---------- Given data
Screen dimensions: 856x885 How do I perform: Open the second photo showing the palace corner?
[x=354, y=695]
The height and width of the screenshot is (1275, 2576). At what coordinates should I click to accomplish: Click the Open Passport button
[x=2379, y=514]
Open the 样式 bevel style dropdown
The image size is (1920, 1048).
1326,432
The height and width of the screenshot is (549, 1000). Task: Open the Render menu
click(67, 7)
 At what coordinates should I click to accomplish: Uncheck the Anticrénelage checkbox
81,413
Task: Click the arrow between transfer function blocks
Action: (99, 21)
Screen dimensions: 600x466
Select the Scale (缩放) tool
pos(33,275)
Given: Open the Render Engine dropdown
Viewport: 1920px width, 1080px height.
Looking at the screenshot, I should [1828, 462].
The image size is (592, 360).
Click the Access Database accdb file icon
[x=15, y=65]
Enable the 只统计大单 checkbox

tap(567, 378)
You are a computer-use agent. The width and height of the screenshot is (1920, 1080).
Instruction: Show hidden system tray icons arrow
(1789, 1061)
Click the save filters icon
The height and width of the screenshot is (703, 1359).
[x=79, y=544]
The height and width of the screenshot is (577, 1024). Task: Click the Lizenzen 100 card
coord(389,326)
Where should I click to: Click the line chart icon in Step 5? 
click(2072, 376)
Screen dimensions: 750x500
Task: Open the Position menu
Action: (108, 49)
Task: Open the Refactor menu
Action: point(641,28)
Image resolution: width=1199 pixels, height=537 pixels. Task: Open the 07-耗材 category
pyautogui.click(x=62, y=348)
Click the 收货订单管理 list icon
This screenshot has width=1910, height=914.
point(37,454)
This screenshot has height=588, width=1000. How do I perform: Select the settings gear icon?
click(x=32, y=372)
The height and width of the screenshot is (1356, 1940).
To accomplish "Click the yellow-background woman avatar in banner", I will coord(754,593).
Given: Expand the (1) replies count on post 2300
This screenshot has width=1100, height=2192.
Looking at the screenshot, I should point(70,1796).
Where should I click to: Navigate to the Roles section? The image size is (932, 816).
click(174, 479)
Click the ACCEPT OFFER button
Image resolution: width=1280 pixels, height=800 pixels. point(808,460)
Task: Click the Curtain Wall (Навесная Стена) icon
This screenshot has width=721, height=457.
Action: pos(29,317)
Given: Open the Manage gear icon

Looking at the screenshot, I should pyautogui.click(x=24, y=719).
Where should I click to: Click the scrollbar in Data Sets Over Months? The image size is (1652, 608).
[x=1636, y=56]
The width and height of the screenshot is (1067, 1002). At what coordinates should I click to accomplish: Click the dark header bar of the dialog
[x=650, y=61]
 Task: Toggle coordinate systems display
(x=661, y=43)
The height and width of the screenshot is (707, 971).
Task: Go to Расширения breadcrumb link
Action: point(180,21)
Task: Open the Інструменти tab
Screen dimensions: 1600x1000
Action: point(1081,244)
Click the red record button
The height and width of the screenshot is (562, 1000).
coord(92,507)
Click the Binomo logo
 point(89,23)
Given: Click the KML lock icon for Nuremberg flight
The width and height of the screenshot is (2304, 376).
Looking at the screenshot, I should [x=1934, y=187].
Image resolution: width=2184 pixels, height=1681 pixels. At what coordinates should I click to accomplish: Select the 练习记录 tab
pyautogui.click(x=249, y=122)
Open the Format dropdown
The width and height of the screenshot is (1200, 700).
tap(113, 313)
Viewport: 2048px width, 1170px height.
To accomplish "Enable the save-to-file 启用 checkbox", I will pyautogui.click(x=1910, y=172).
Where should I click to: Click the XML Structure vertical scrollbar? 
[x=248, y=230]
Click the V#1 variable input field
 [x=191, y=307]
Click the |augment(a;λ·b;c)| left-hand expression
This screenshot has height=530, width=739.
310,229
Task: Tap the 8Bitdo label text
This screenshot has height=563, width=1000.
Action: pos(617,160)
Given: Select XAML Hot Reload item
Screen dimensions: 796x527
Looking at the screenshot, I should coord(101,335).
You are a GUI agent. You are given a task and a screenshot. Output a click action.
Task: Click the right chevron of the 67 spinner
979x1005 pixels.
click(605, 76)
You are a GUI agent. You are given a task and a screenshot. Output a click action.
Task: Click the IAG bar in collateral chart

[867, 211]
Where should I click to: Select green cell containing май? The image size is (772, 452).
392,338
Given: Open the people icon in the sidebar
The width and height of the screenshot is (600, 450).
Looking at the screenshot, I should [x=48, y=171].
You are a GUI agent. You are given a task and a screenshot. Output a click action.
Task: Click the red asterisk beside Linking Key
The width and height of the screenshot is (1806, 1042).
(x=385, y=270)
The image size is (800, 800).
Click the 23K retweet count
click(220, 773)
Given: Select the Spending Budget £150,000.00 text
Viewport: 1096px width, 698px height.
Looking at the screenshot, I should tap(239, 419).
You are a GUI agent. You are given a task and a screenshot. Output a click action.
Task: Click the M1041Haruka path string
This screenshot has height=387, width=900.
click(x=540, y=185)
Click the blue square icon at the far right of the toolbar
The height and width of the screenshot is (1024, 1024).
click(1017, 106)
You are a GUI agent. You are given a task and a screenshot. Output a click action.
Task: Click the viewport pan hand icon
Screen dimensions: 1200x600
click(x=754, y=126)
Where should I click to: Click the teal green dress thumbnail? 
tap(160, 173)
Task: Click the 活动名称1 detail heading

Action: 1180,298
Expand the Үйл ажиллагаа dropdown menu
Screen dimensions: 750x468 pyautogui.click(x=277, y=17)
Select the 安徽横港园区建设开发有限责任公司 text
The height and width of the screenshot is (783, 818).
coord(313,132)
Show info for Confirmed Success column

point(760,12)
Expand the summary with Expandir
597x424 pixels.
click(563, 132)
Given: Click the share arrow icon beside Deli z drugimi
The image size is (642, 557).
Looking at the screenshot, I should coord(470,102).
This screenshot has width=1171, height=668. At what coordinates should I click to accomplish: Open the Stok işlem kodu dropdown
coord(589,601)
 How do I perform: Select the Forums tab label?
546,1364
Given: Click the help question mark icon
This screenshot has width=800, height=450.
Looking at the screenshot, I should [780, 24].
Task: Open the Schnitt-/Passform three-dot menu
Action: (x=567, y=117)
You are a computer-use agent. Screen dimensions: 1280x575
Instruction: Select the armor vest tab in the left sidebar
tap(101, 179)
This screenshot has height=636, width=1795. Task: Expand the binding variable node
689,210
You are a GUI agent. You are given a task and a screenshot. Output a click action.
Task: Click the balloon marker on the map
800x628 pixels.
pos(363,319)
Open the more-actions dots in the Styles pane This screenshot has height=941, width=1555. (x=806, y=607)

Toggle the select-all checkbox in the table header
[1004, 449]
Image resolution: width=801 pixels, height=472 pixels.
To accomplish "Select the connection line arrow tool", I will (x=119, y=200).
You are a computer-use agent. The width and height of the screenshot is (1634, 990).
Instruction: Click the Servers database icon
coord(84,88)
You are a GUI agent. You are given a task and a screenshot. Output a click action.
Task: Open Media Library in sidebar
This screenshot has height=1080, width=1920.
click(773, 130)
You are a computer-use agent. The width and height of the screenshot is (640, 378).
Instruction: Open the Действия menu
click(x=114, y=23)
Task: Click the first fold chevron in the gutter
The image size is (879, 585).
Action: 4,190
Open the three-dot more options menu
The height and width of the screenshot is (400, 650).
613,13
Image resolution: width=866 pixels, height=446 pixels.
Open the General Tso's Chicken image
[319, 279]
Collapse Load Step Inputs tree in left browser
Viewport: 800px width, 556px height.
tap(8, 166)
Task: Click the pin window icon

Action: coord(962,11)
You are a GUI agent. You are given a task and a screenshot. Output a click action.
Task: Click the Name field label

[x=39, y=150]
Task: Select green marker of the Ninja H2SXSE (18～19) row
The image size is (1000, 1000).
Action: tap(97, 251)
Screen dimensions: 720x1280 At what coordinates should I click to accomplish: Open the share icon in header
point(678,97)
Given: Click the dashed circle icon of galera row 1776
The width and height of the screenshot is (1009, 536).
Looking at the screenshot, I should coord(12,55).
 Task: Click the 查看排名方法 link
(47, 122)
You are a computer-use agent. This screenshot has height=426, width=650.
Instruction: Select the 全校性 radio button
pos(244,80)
--------------------
What is expected.
Convert the stretch of rows above, from the first line through the line that contains "[x=354, y=695]", into a JSON list of strings with one string per line. Leave out any blank lines.

Reply to the task.
[
  "Screen dimensions: 856x885 How do I perform: Open the second photo showing the palace corner?",
  "[x=354, y=695]"
]